*Exercise aim*: Return the stretch from the line with "The image size is (1085, 844)." through the line with "The image size is (800, 455)." in the data below, character for character, skipping all pictures.

*Excerpts from a dataset*:
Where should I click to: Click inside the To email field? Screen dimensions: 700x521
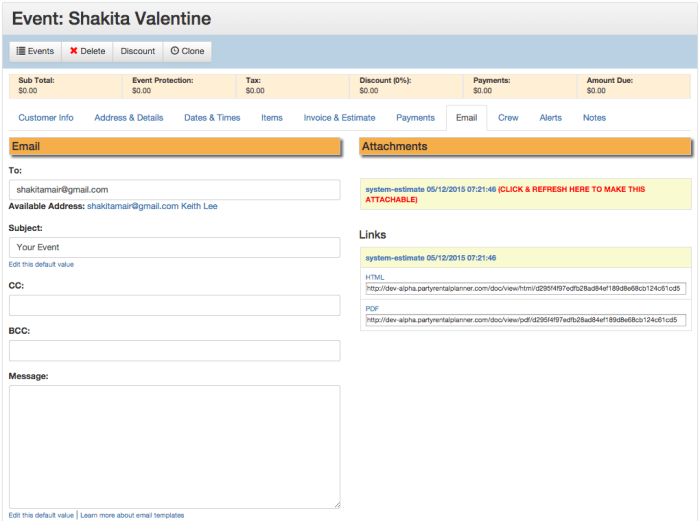pyautogui.click(x=174, y=189)
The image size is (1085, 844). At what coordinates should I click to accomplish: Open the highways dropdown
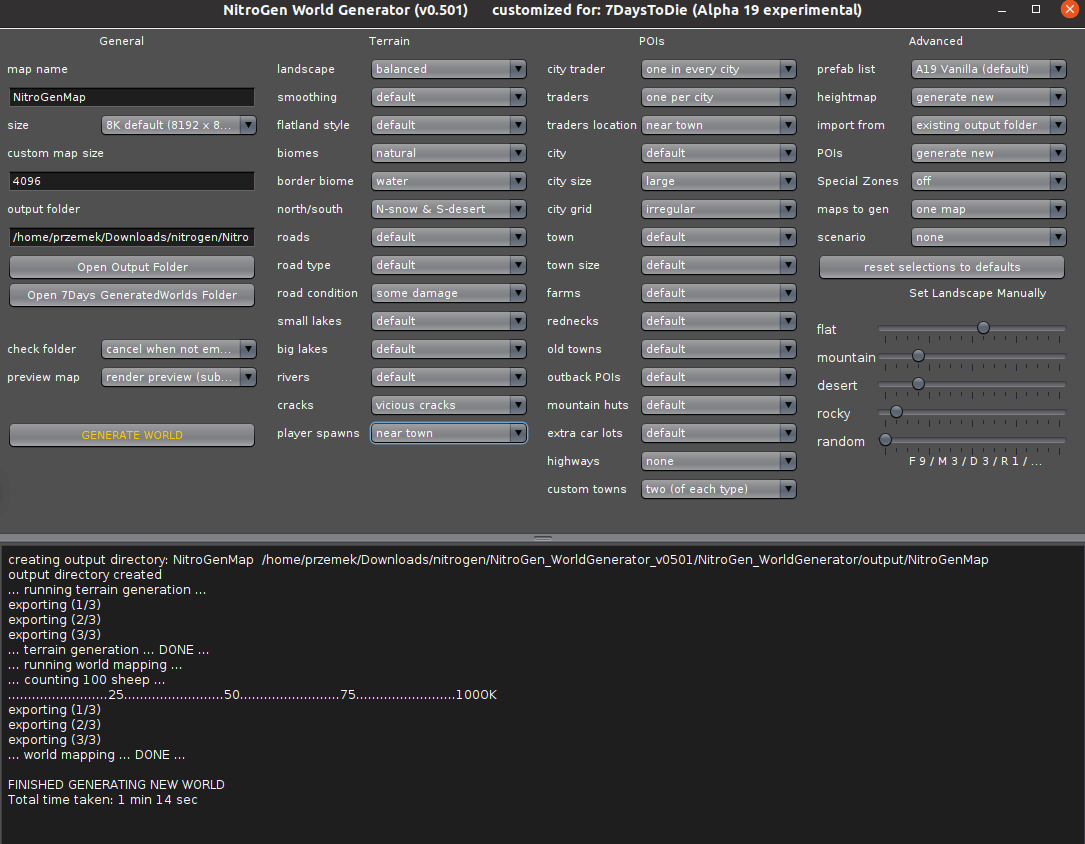pyautogui.click(x=718, y=460)
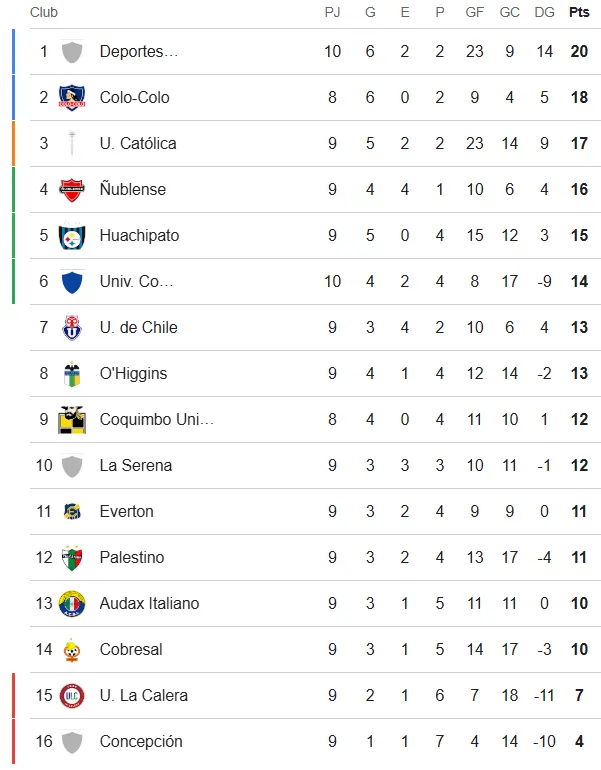The width and height of the screenshot is (601, 770).
Task: Open the La Serena team link
Action: [x=136, y=466]
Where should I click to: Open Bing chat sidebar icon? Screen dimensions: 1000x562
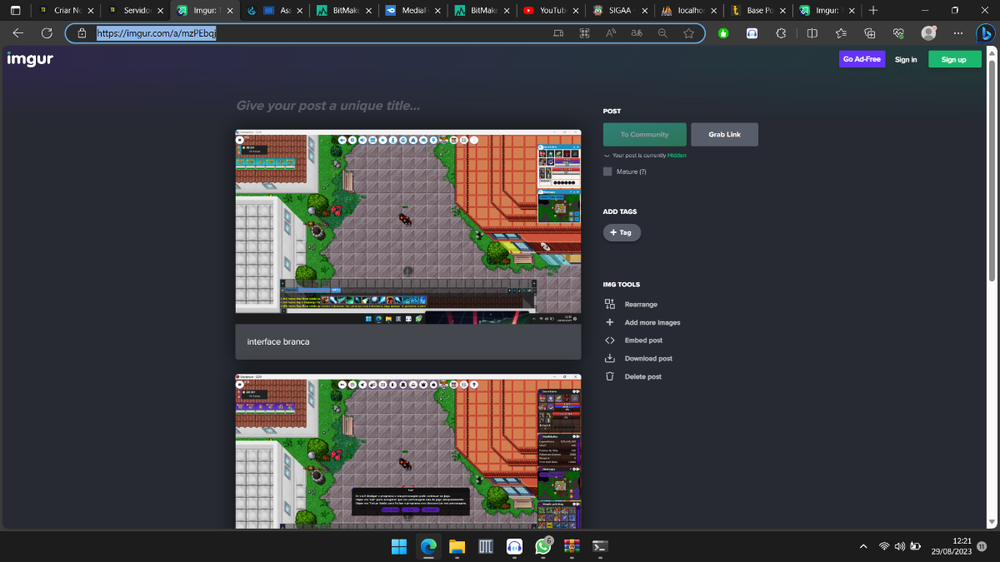tap(985, 33)
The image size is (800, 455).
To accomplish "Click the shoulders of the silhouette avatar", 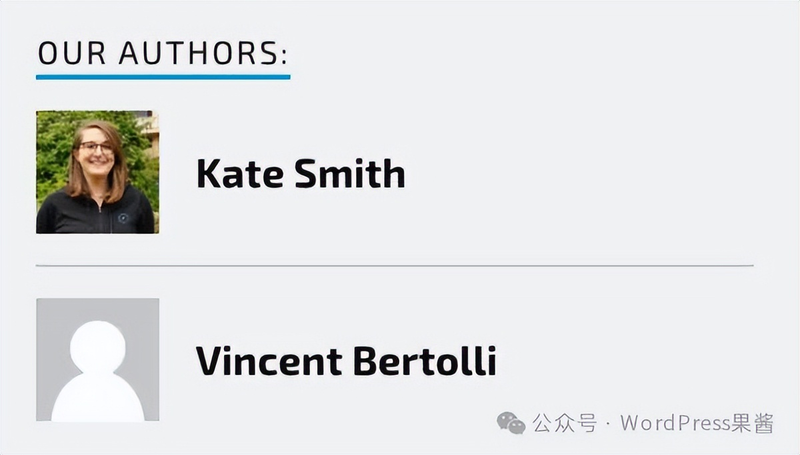I will pyautogui.click(x=97, y=398).
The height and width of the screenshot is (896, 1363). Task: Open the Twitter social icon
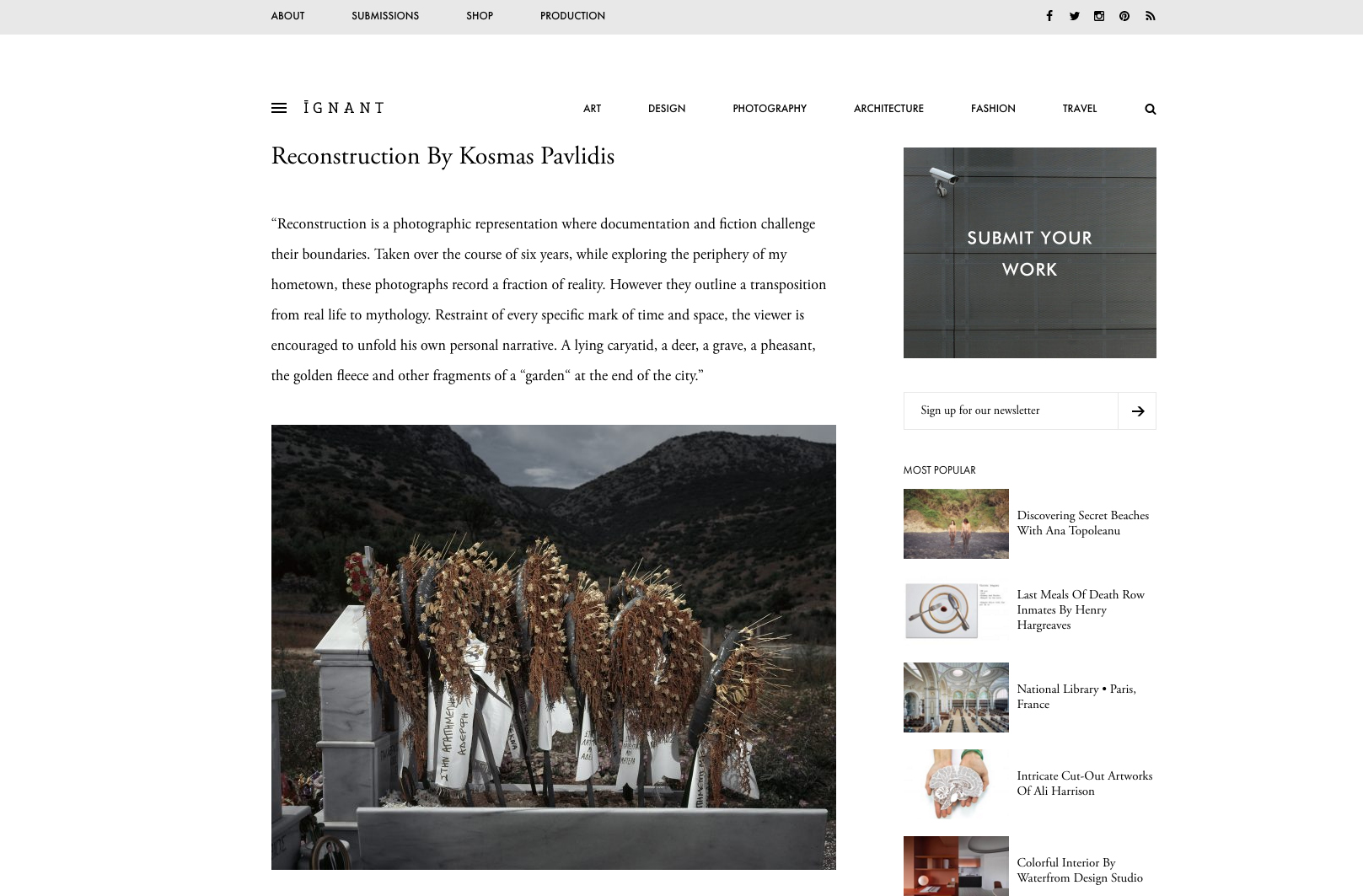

*Reply to the exercise*:
The image size is (1085, 844). At what coordinates should I click to accomplish: Open the highways dropdown
pyautogui.click(x=718, y=460)
The width and height of the screenshot is (601, 770).
Task: Open the La Serena team link
Action: [x=136, y=466]
Where should I click to: Open Bing chat sidebar icon? Screen dimensions: 1000x562
tap(985, 33)
The image size is (800, 455).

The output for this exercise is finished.